What is expected -
Would you give the number of lines in the entries that contain the word "accomplish"? Nothing else is needed.

Information -
☆ ☆ ☆ ☆

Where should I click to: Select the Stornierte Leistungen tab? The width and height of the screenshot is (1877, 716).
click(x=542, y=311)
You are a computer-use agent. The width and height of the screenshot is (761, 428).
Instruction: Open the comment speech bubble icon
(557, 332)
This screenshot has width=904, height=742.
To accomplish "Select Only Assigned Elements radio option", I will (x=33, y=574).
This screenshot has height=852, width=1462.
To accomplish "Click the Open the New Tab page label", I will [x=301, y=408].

☆ ☆ ☆ ☆

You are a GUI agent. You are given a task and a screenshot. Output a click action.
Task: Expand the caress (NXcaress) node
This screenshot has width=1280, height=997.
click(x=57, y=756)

☆ ☆ ☆ ☆

Solution to this problem -
2